Some CAM techniques are backed by good scientific evidence and have been proven by studies to be efficacious in preventing migraine. Biofeedback and behavioral therapy should be part of the standard of care for a patient whose migraine headaches are difficult to treat. Recently, some good studies have demonstrated the efficacy of the herb butterbur (Petasites hybridus) in preventing migraines. Another herb, feverfew, is also widely used; some studies have shown that it is safe and may be efficacious for migraine prevention.

Various other CAM techniques may be perceived to benefit patients with headache, although these techniques are not rigorously supported by scientific data.

Techniques that are commonly practiced for headache symptom relief include the following:

  • Body work (eg, chiropractic treatment, massage)
  • Creative arts (eg, dance, music)
  • Nutritional or herbal treatments (eg, vitamins, herbs)
  • Eastern medicine practices (eg, yoga, acupressure, acupuncture, Ayurveda)
CAM remedies generally have no adverse effects, advocate a self-help technique that is attractive to patients, and offer a holistic approach to treatment. Practitioners of these techniques often spend a lot of time with their patients; this, in itself, can make patients feel that they have been given careful attention. A note of caution about CAM techniques, however, is that they generally do not involve standardized practice methodology. In addition, the training and competence among practitioners may vary widely.

Finally, some of the most effective and simple ways to manage migraines include the recognition and avoidance of factors that precipitate a migraine attack (eg, lack of sleep, fatigue, stress, certain foods, vasodilators). Patients should also be encouraged to use a diary to document headache patterns; this is an effective and inexpensive tool to follow the course of the disease.

REFERENCES

Foley KA, Cady R, Martin V, et al. Treating early versus treating mild: timing of migraine prescription medications among patients with diagnosed migraine. Headache. 2005;45:538-45.

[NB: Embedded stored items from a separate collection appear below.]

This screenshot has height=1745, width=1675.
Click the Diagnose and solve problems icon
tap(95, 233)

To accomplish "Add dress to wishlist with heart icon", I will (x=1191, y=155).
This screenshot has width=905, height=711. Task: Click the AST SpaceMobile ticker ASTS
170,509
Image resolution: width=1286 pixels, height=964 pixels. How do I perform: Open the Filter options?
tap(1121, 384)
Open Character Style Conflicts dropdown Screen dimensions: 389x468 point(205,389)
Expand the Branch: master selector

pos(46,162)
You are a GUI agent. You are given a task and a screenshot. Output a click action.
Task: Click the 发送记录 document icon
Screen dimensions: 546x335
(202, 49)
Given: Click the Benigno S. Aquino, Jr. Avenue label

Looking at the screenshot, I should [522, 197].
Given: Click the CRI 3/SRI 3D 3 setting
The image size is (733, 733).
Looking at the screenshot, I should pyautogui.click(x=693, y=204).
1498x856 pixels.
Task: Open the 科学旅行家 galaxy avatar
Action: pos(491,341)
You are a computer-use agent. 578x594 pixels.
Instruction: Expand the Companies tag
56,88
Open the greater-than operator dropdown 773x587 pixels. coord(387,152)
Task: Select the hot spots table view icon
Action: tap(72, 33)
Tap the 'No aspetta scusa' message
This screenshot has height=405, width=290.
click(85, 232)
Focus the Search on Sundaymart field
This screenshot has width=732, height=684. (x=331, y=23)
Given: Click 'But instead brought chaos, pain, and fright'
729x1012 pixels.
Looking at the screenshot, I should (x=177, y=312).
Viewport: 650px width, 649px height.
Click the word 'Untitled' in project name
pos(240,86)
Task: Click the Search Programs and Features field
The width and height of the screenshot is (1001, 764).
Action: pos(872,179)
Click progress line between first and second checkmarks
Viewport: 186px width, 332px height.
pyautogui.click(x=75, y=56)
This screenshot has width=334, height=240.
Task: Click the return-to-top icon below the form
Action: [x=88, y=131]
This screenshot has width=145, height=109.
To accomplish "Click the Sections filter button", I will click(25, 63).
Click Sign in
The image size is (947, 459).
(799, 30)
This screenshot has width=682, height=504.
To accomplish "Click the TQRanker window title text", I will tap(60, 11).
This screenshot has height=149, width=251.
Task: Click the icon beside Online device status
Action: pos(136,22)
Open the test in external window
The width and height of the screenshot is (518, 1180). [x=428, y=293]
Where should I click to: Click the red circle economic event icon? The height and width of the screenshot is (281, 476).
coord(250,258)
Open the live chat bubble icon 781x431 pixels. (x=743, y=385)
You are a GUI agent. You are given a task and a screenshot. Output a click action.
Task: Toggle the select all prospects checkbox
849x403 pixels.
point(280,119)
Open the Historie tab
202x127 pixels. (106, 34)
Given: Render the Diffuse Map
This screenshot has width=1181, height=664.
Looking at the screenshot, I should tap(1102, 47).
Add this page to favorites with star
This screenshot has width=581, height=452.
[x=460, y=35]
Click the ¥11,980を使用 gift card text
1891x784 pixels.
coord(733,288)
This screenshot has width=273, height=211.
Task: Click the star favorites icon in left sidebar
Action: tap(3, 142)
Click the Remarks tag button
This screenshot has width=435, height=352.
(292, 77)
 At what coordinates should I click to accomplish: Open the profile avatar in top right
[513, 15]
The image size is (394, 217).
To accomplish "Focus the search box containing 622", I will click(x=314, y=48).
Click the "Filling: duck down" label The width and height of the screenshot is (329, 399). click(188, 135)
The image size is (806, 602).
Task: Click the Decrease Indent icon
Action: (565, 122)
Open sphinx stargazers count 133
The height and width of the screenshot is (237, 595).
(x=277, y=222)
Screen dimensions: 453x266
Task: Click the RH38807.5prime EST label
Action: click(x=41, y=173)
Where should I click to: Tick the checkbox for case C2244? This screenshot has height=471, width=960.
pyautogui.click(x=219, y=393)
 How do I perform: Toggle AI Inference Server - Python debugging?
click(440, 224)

Linde K, Vickers A, Hondras M, et al. Systematic reviews of complementary therapies - an annotated bibliography. Part I: acupuncture. BMC Complement Altern Med. 2001;1:3.

Lipton RB, Gobel H, Einhaupl KM, et al. Petasites hybridus root (butterbur) is an effective preventive treatment for migraine. Neurology. 2004;63(12):2240-4.

Rapoport AM, Tepper SJ, Bigal ME, Sheftell FD. The triptan formulations: how to match patients and products. CNS Drugs. 2003;17:431-47.

Sahai-Srivastava S, Cowan R, Ko DY. Pathophysiology and Treatment of Migraine and Related Headache. eMedicine Journal [serial online]. 2006. Available at: http://www.emedicine.com/neuro/topic517.htm. Accessed October 20, 2006.

Silberstein SD. Migraine. Lancet. 2004;363:381-91.

von Peter SV, Ting W, Scrivani S, et al. Survey on the use of complementary and alternative medicine among patients with headache syndromes. Cephalalgia. 2002;22:395-400.